Continuing the theme of digital platforms that have only increased their power in the pandemic, Marina Amelina, Government relations Director at Baring Vostok, recalled the first FAS case against Google in 2015. At that time, Yandex accused the IT giant of abusing its dominant position in the market because of the ban on pre-installation of Yandex services on mobile devices Fly, Explay and Prestigio. The regulator for the first time had to deal with a major digital platform, and the process was difficult, but today, in contrast to the antitrust authorities of other jurisdictions, FAS is notable for the high speed of cases, said Marina Amelina. 

Digital ecosystems are set up in such a way that they inevitably begin to strengthen their advantages — for example, by giving preference in a search or first place in the search results on the platform to their own products and services. In this sense, the memorandum on the openness of digital markets, signed in February 2022 by the FAS, marketplaces and the largest IT companies in Russia, is noteworthy. The memorandum, in particular, implies that the signatories will explain how search rankings occur on their resources. In addition, at the end of 2021, the regulator together with market participants defined the basic principles of fair behavior in the digital markets. These include reasonable openness of digital platforms, neutrality of treatment of different sides of the market (including competitors), ensuring the rights of platform users, etc.

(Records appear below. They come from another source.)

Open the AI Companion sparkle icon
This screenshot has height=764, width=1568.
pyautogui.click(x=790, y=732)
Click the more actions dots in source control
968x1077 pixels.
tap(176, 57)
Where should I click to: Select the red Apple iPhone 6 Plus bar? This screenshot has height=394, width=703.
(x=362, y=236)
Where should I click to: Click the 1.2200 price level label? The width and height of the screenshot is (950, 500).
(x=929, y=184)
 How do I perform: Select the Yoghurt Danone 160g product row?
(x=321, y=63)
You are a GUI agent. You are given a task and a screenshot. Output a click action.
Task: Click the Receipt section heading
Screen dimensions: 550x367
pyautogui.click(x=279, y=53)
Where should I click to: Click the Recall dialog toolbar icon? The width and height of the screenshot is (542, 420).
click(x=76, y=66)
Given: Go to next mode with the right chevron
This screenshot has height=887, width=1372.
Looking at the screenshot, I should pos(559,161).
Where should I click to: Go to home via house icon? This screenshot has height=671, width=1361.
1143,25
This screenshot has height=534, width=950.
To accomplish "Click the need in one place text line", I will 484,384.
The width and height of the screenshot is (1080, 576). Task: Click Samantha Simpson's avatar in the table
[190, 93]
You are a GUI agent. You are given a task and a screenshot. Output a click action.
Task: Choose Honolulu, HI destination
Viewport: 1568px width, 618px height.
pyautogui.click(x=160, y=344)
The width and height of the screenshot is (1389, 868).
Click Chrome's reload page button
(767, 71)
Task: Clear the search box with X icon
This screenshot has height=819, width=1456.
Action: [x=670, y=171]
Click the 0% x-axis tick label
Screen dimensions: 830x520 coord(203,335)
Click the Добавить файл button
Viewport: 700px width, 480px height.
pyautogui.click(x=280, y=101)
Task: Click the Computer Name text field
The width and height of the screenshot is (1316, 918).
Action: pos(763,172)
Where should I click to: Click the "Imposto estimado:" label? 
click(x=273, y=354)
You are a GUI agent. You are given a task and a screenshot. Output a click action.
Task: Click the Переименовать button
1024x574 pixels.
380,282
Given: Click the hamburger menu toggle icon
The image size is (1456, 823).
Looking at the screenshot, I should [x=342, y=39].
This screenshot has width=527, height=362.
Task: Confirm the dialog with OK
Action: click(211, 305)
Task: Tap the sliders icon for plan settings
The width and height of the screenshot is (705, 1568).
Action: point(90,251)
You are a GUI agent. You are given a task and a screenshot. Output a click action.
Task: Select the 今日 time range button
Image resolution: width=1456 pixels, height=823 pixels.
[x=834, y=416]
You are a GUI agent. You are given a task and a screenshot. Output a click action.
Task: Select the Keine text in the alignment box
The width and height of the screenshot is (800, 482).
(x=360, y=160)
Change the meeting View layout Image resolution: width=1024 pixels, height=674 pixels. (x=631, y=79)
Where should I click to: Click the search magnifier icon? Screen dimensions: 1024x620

"This system of arrangements is good in that violations can be monitored not only by the consumer and the regulator, but also by the market itself," 

said Marina Amelina.

Ujjwal Kumar, Associate Director, CUTS International; Asadulla Kayumov, First Deputy Chairman, Antimonopoly Committee of the Republic of Uzbekistan; Ettore Lombardi, Professor, School of Law, University of Florence also took part in the discussion.

At the end of the seminar, the experts answered questions from the audience.